------ Exercise inputs ------

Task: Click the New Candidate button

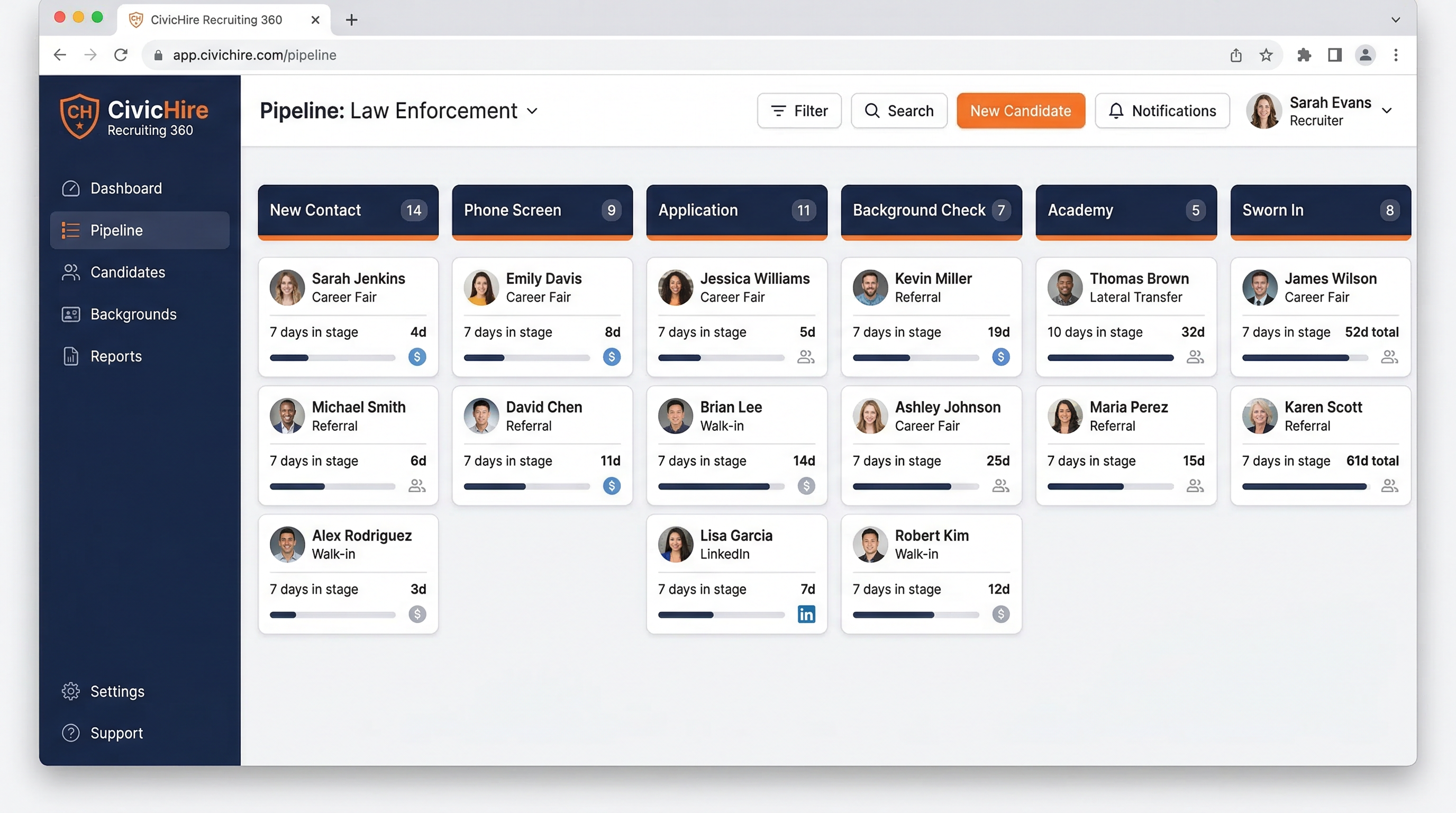Action: pyautogui.click(x=1020, y=111)
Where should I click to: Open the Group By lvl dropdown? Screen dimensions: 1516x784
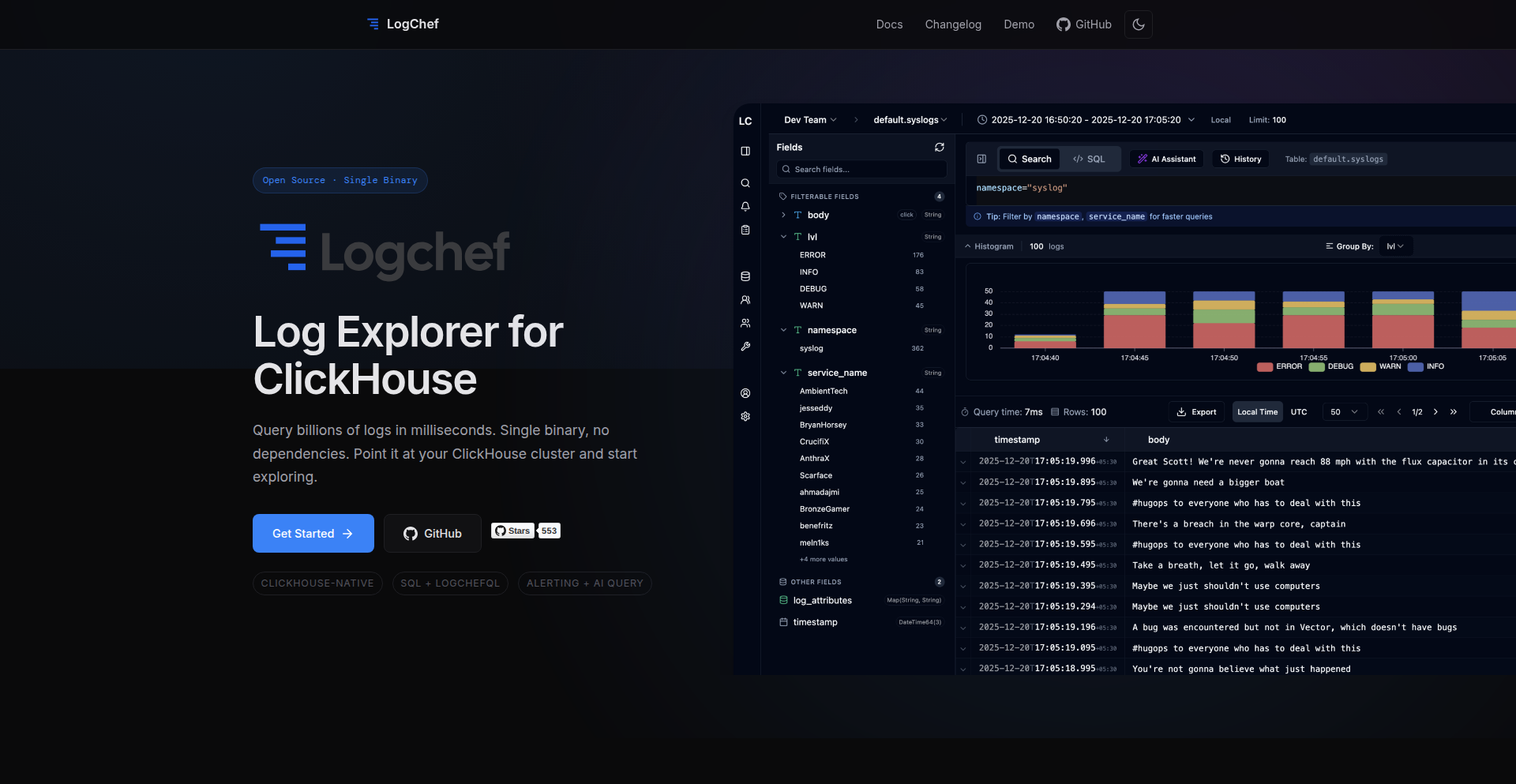pyautogui.click(x=1394, y=246)
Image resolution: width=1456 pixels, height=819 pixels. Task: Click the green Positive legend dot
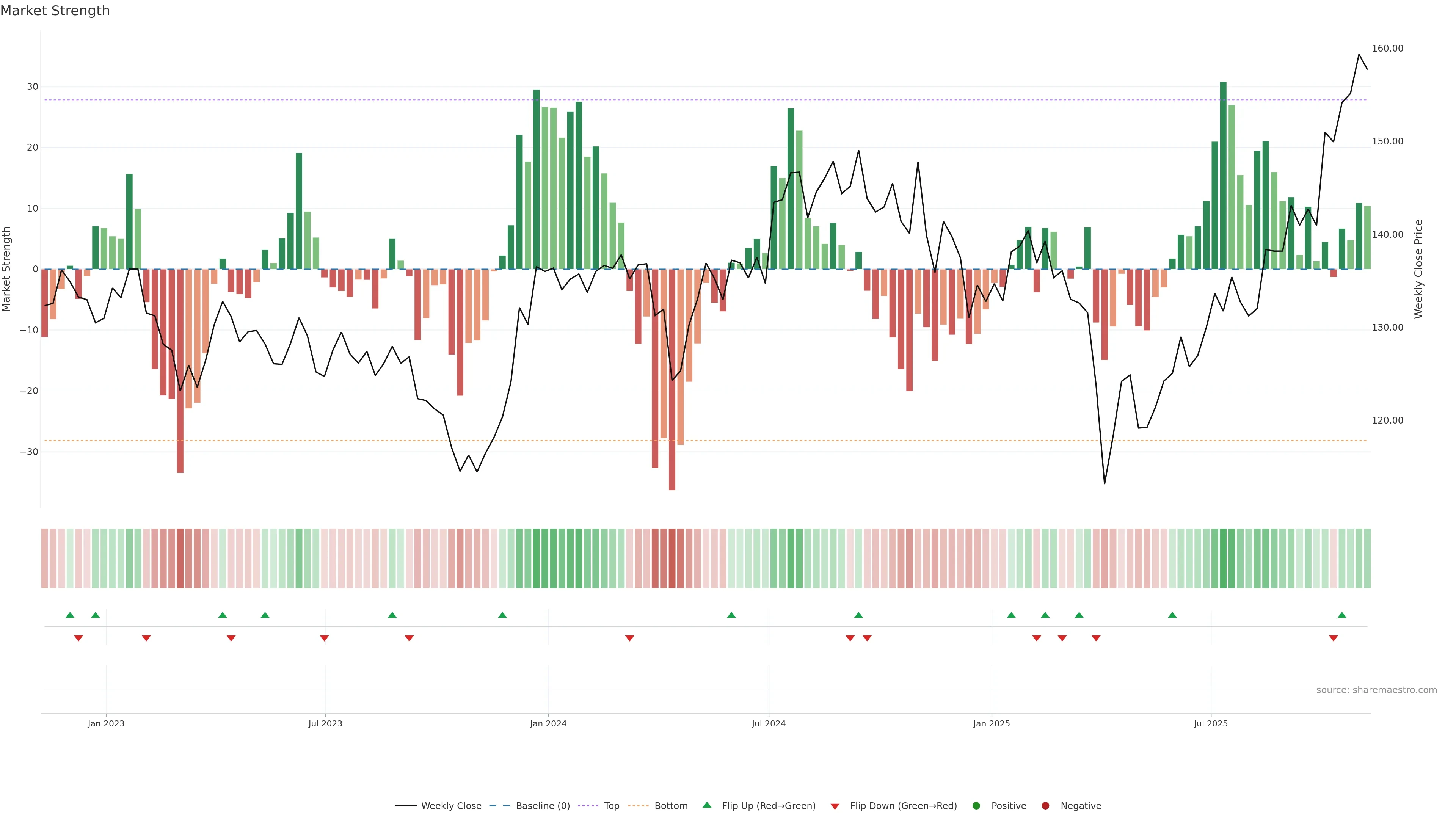pyautogui.click(x=976, y=805)
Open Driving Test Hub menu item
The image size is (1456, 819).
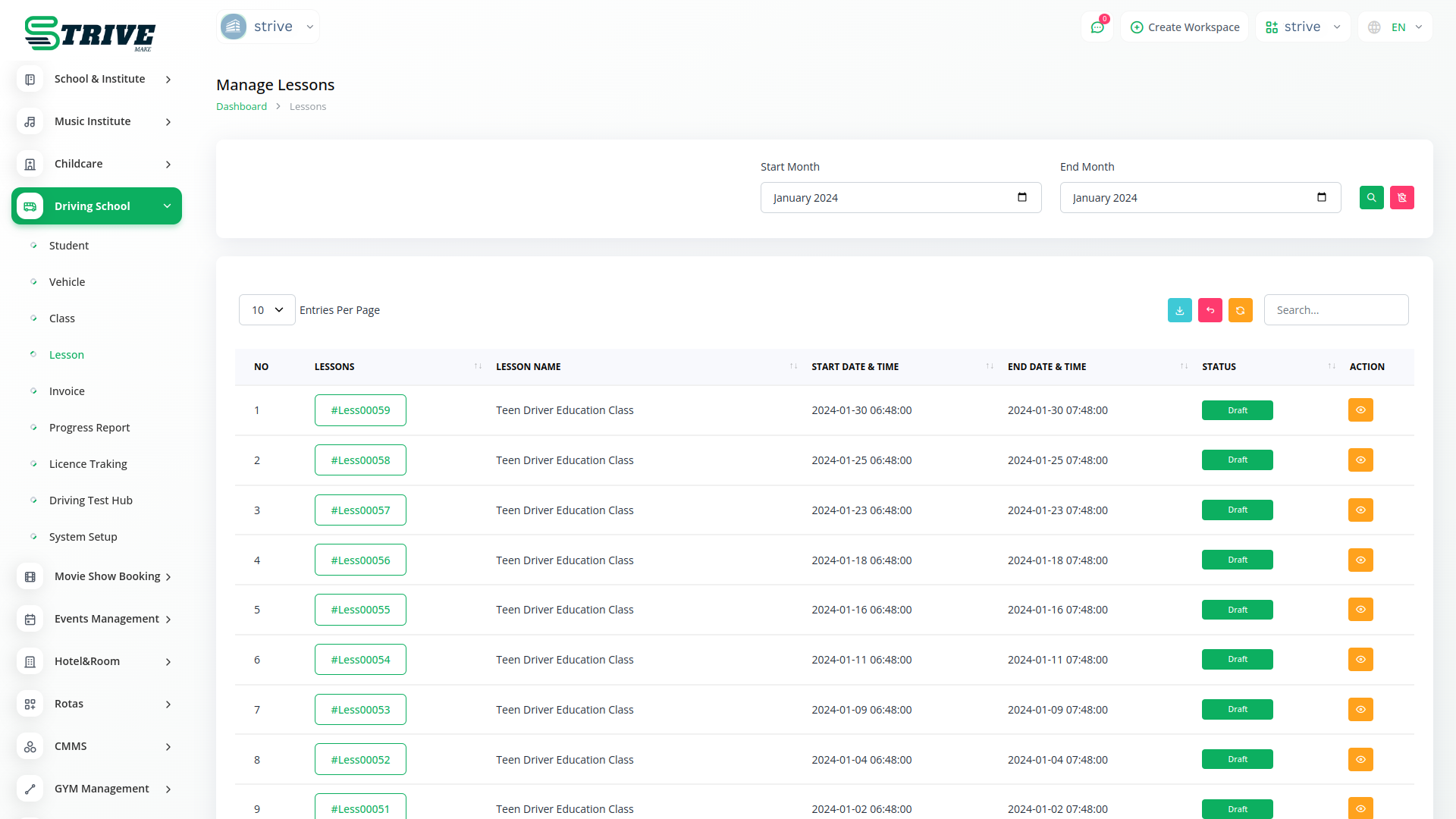pyautogui.click(x=91, y=500)
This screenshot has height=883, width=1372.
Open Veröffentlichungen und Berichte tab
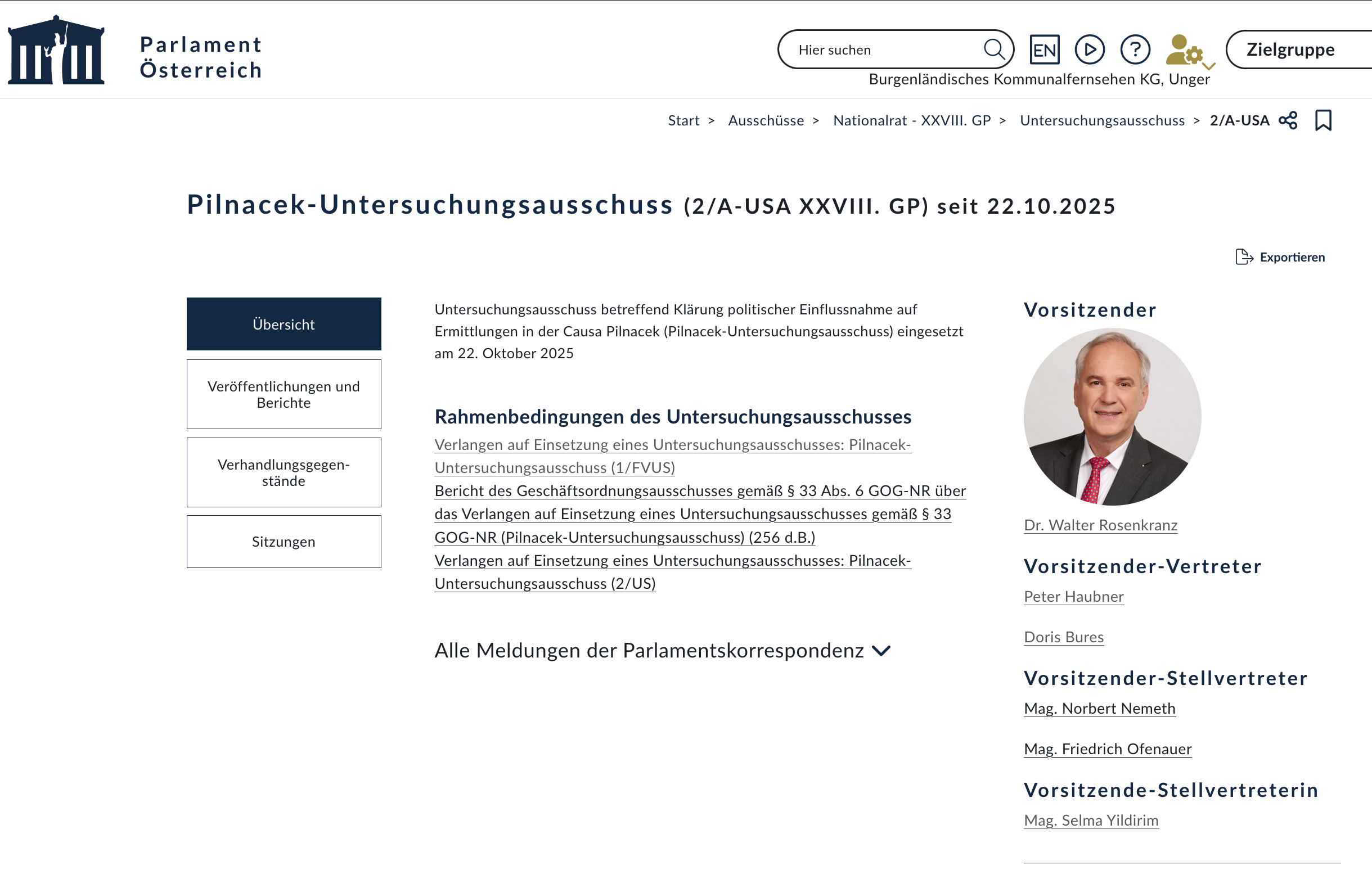click(283, 394)
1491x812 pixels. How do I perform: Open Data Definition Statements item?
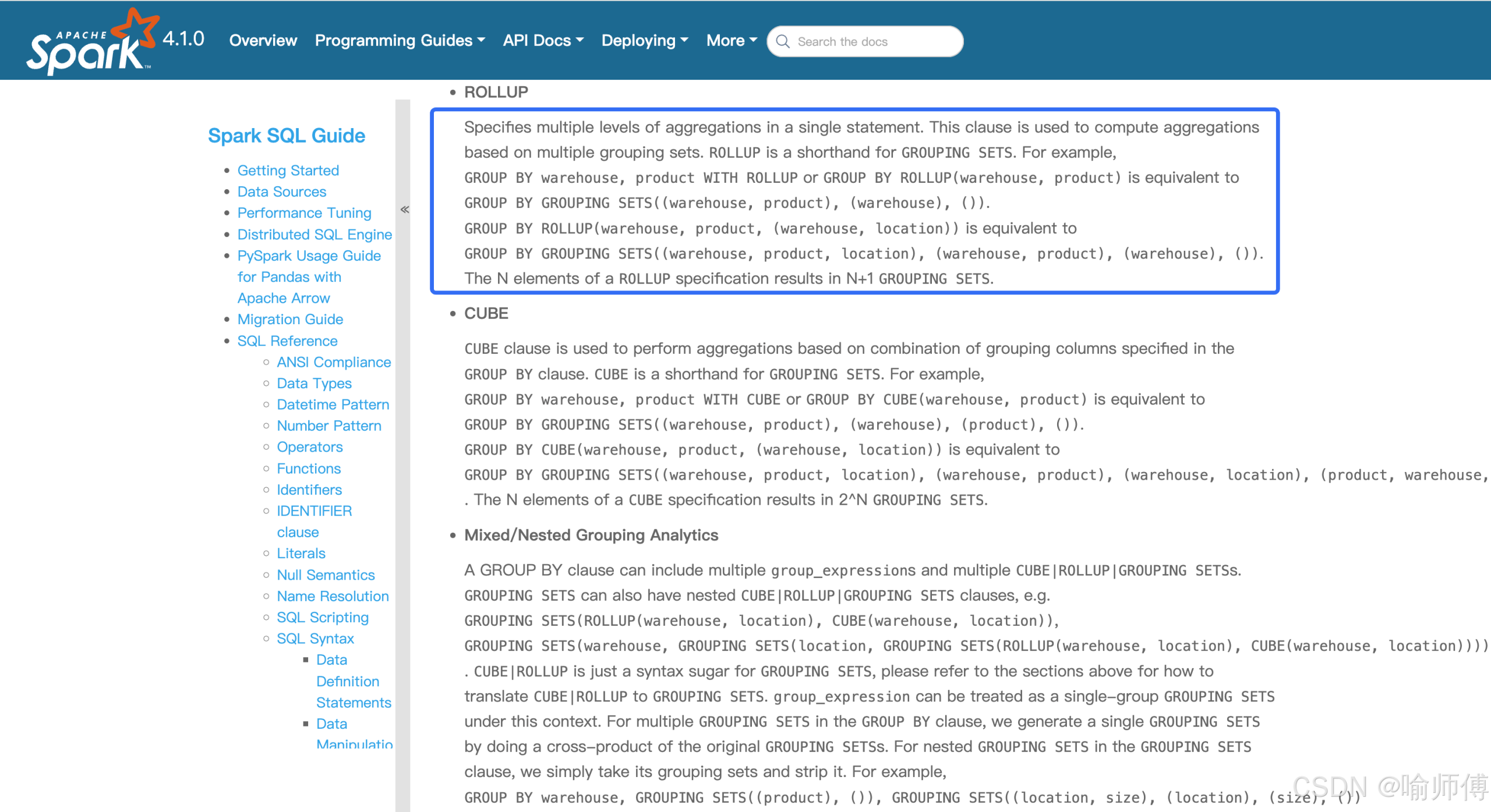[x=347, y=681]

------

● **What the exercise asks**
Drop the pictures and reproduce the rest of the entries above exactly.

● **Task answer**
Task: Click the New Candidate button

Action: pyautogui.click(x=1020, y=111)
Where should I click to: Open the Group By lvl dropdown? Screen dimensions: 1516x784
pyautogui.click(x=1394, y=246)
Image resolution: width=1456 pixels, height=819 pixels. Task: Click the green Positive legend dot
pyautogui.click(x=976, y=805)
Open Driving Test Hub menu item
The image size is (1456, 819).
pyautogui.click(x=91, y=500)
This screenshot has height=883, width=1372.
Open Veröffentlichungen und Berichte tab
click(283, 394)
1491x812 pixels. How do I perform: Open Data Definition Statements item?
[x=347, y=681]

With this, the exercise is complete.